Saved entries:
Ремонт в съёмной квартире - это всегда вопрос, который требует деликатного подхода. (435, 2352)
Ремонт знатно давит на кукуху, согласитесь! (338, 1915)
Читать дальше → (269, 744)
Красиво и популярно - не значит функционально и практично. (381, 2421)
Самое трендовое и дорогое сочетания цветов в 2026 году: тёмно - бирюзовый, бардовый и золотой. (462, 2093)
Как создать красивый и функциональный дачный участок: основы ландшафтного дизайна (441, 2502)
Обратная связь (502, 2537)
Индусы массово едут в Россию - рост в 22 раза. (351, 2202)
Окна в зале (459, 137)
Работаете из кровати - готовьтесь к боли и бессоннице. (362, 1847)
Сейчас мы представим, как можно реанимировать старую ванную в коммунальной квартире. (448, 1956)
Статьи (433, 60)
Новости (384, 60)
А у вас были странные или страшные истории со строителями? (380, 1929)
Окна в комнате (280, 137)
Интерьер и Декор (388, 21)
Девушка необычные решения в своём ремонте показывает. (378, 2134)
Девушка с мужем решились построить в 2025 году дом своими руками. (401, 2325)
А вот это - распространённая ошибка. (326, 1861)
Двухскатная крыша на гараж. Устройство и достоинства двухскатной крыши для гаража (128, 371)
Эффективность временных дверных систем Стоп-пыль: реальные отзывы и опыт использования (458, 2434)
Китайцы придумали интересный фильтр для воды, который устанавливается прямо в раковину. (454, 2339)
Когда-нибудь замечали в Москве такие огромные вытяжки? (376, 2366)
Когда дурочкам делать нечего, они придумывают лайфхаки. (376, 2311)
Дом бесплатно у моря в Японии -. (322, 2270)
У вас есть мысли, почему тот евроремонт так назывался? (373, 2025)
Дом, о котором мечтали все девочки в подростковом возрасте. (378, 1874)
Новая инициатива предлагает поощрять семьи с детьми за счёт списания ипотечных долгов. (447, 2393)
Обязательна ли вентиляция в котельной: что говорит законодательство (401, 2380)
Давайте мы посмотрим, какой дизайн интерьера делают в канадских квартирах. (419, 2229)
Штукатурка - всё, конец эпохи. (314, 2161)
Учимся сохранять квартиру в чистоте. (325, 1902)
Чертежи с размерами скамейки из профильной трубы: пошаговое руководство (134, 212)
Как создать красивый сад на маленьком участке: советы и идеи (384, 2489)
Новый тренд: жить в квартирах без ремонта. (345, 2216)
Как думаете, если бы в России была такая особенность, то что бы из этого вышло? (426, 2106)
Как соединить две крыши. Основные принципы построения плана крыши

__PROBLEM DESCRIPTION__. Write out the records again so that each line matches the original exactly.

__TASK SOLUTION__.
Ремонт в съёмной квартире - это всегда вопрос, который требует деликатного подхода. (435, 2352)
Ремонт знатно давит на кукуху, согласитесь! (338, 1915)
Читать дальше → (269, 744)
Красиво и популярно - не значит функционально и практично. (381, 2421)
Самое трендовое и дорогое сочетания цветов в 2026 году: тёмно - бирюзовый, бардовый и золотой. (462, 2093)
Как создать красивый и функциональный дачный участок: основы ландшафтного дизайна (441, 2502)
Обратная связь (502, 2537)
Индусы массово едут в Россию - рост в 22 раза. (351, 2202)
Окна в зале (459, 137)
Работаете из кровати - готовьтесь к боли и бессоннице. (362, 1847)
Сейчас мы представим, как можно реанимировать старую ванную в коммунальной квартире. (448, 1956)
Статьи (433, 60)
Новости (384, 60)
А у вас были странные или страшные истории со строителями? (380, 1929)
Окна в комнате (280, 137)
Интерьер и Декор (388, 21)
Девушка необычные решения в своём ремонте показывает. (378, 2134)
Девушка с мужем решились построить в 2025 году дом своими руками. (401, 2325)
А вот это - распространённая ошибка. (326, 1861)
Двухскатная крыша на гараж. Устройство и достоинства двухскатной крыши для гаража (128, 371)
Эффективность временных дверных систем Стоп-пыль: реальные отзывы и опыт использования (458, 2434)
Китайцы придумали интересный фильтр для воды, который устанавливается прямо в раковину. (454, 2339)
Когда-нибудь замечали в Москве такие огромные вытяжки? (376, 2366)
Когда дурочкам делать нечего, они придумывают лайфхаки. (376, 2311)
Дом бесплатно у моря в Японии -. (322, 2270)
У вас есть мысли, почему тот евроремонт так назывался? (373, 2025)
Дом, о котором мечтали все девочки в подростковом возрасте. (378, 1874)
Новая инициатива предлагает поощрять семьи с детьми за счёт списания ипотечных долгов. (447, 2393)
Обязательна ли вентиляция в котельной: что говорит законодательство (401, 2380)
Давайте мы посмотрим, какой дизайн интерьера делают в канадских квартирах. (419, 2229)
Штукатурка - всё, конец эпохи. (314, 2161)
Учимся сохранять квартиру в чистоте. (325, 1902)
Чертежи с размерами скамейки из профильной трубы: пошаговое руководство (134, 212)
Как создать красивый сад на маленьком участке: советы и идеи (384, 2489)
Новый тренд: жить в квартирах без ремонта. (345, 2216)
Как думаете, если бы в России была такая особенность, то что бы из этого вышло? (426, 2106)
Как соединить две крыши. Основные принципы построения плана крыши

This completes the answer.